PAGE TEXT:
Cyber Security Press:

May 27, 2011, Press release:  EnerNex takes next step in reducing cyber attack risks

 

EnerNex Support of TVA PowerWAN Security Policy

EnerNex helped TVA with the development of the PowerWAN, a new wide area network empowering real-time access to operational and non-operational data. The scope of work falls into four broad areas: Solution Development; Training & Outreach; Security Policy; and Testing. The EnerNex team performed on-site stakeholder engagement interviews to help TVA identify anticipated use cases and discover unforeseen applications and then established an overall framework for the PowerWAN Security Policy. We worked closely with TVA all the way down to the application-level details needed for real-world implementation. Specific sections addressed have been General Policies, Platform Security and Network Security.

In parallel, we are helping TVA put together a next-generation substation in Bradley County, Tennessee, using IEC 61850, an IP-based, self-describing, object-oriented protocol suite implementing a common data model agreed upon by major substation vendors.

As part of the security policy development effort, EnerNex created a Secure Device Specification for TVA to provide to vendors for intelligent electronic devices intended to be deployed on the PowerWAN. The specification was designed to ensure that devices had the capability to meet the PowerWAN Security Policy, allowing TVA to meet the Critical Infrastructure Protection standards, produced by the North American Electric Reliability Council (NERC). The specification is intended to provide a means of setting goals for vendors providing Intelligent Electronic Devices that will reside on the PowerWAN. EnerNex also developed an accompanying Rationale document, explaining in detail the motivation and importance behind each of the requirements. The Secure Device Specification and accompanying Rationale are referenced by the Vendor Relations Guidelines, which will point to TVA-defined Minimum 61850 Functionality and Environmental Requirements documents as well. The Vendor Relations Guidelines also provide a reporting format for communicating test results and reconciliation with the vendor.

For more information on our work with TVA and the PowerWAN Security Policy Project, please send e-mail to info@enernex.com.

Southern California Edison Utility AMI

EnerNex was retained by Southern California Edison (SCE) to provide consulting engineering services in the areas of requirements capture, technology assessment, requirements analysis, and architecture development. This effort is the first part of a planned three-phase program to specify, procure, test, and deploy advanced metering infrastructure (AMI) for SCE’s 4.6 million customers.

We assisted SCE with developing business requirements, examining feasibility of technologies, and cost benefit analysis, which comprise the 18-month first phase of the overall program. The second phase will focus on final development activities, including lab and field testing advanced metering solutions. After successful completion of development and authorization by the California Public Utilities Commission, full deployment of the company’s AMI program could begin in late 2009.

The overall systems engineering approach being taken by SCE is based on the EPRI IntelliGrid Architecture guidelines. Specifically, SCE is using the use-case-based IntelliGrid methodology to ensure that all aspects of an AMI system -meters, communication infrastructure, and enterprise software — are evaluated in a rigorous manner that results in high quality, traceable and defendable requirements.

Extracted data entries
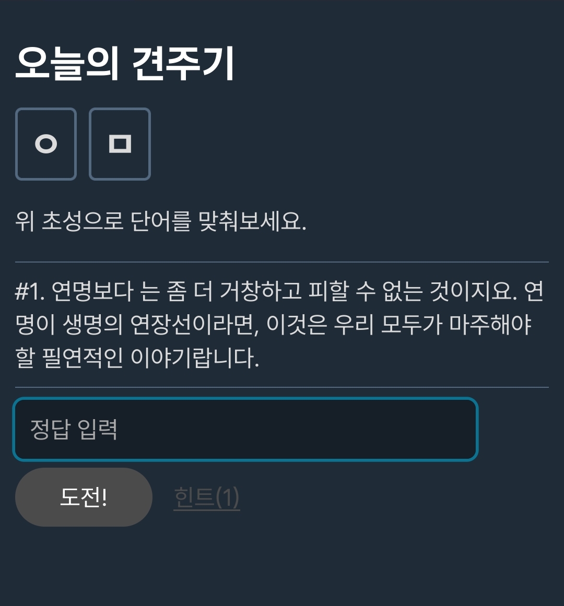564x606 pixels.
Task: Click the word 맞춰보세요 in the instruction
Action: 252,222
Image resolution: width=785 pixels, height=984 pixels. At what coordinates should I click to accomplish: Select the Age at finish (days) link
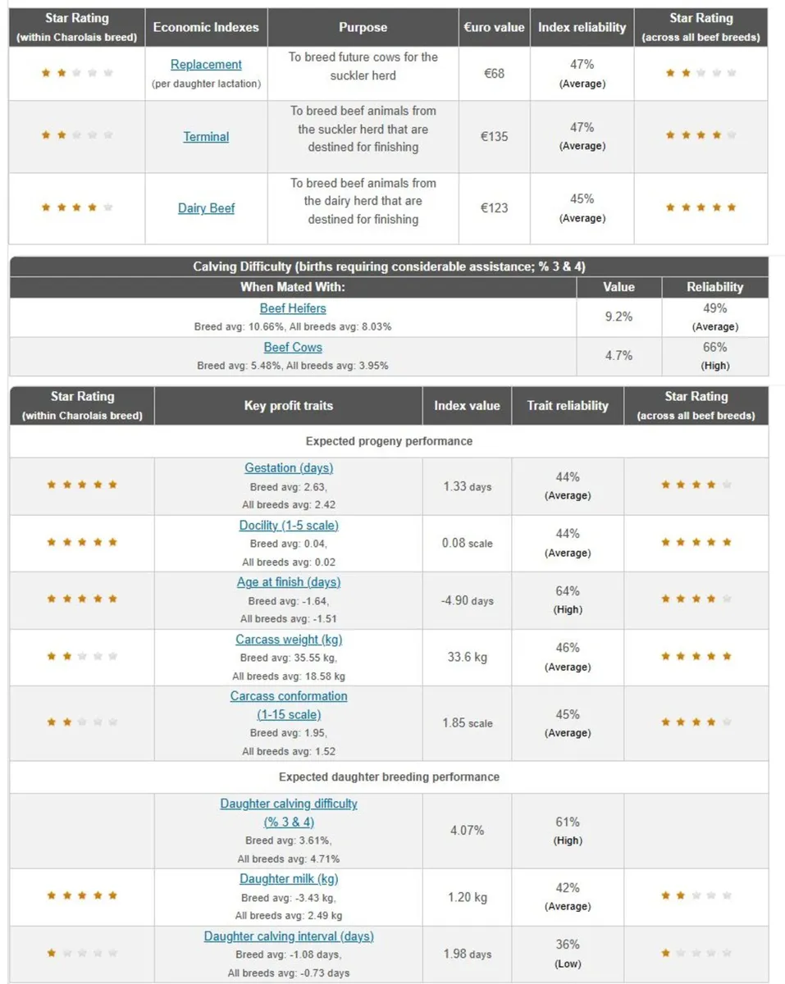click(x=289, y=582)

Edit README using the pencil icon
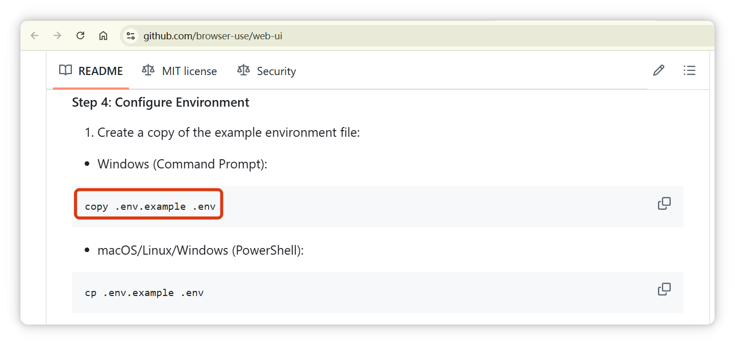(658, 70)
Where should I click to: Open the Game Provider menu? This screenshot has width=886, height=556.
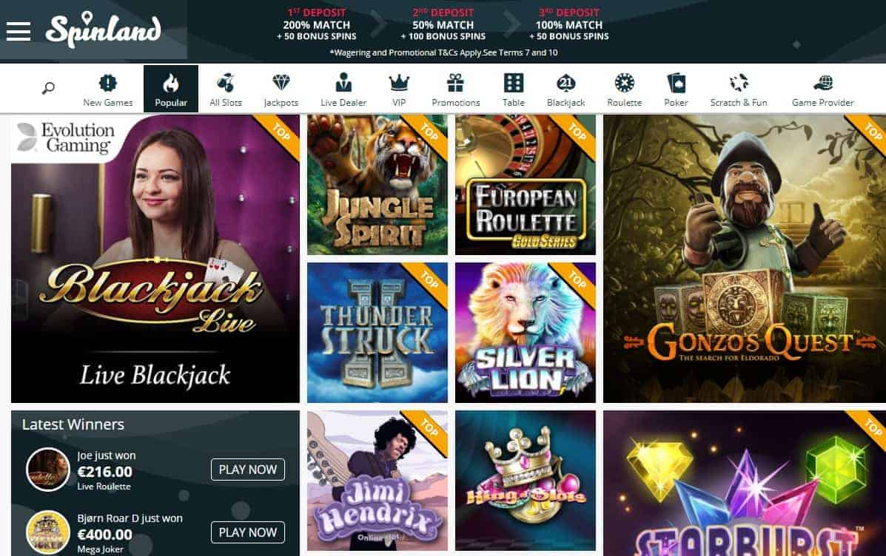(823, 89)
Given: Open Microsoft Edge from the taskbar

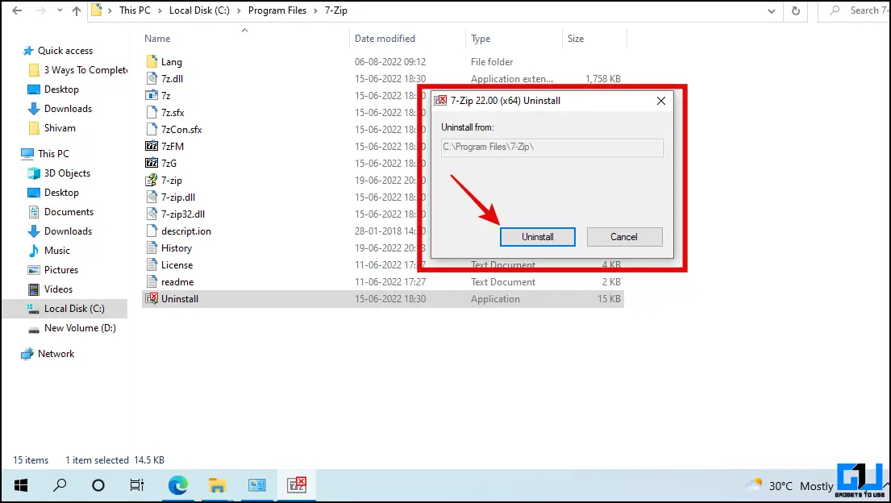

EXERCISE SET:
**A)** Retype the passage of the EnerNex press page between "May 27, 2011, Press" and "and Network Security.", inclusive.
**B)** Answer yes or no for each statement according to the EnerNex press page, and quote the words that decide it: (i) The PowerWAN scope of work falls into four broad areas. (ii) The Bradley County substation uses IEC 61850. (iii) The first phase of the SCE advanced metering program lasts 12 months.

FINAL RESULTS:
**A)**
May 27, 2011, Press release:  EnerNex takes next step in reducing cyber attack risks

 

EnerNex Support of TVA PowerWAN Security Policy

EnerNex helped TVA with the development of the PowerWAN, a new wide area network empowering real-time access to operational and non-operational data. The scope of work falls into four broad areas: Solution Development; Training & Outreach; Security Policy; and Testing. The EnerNex team performed on-site stakeholder engagement interviews to help TVA identify anticipated use cases and discover unforeseen applications and then established an overall framework for the PowerWAN Security Policy. We worked closely with TVA all the way down to the application-level details needed for real-world implementation. Specific sections addressed have been General Policies, Platform Security and Network Security.

**B)**
(i) Yes: "The scope of work falls into four broad areas"
(ii) Yes: "a next-generation substation in Bradley County, Tennessee, using IEC 61850"
(iii) No: "which comprise the 18-month first phase of the overall program"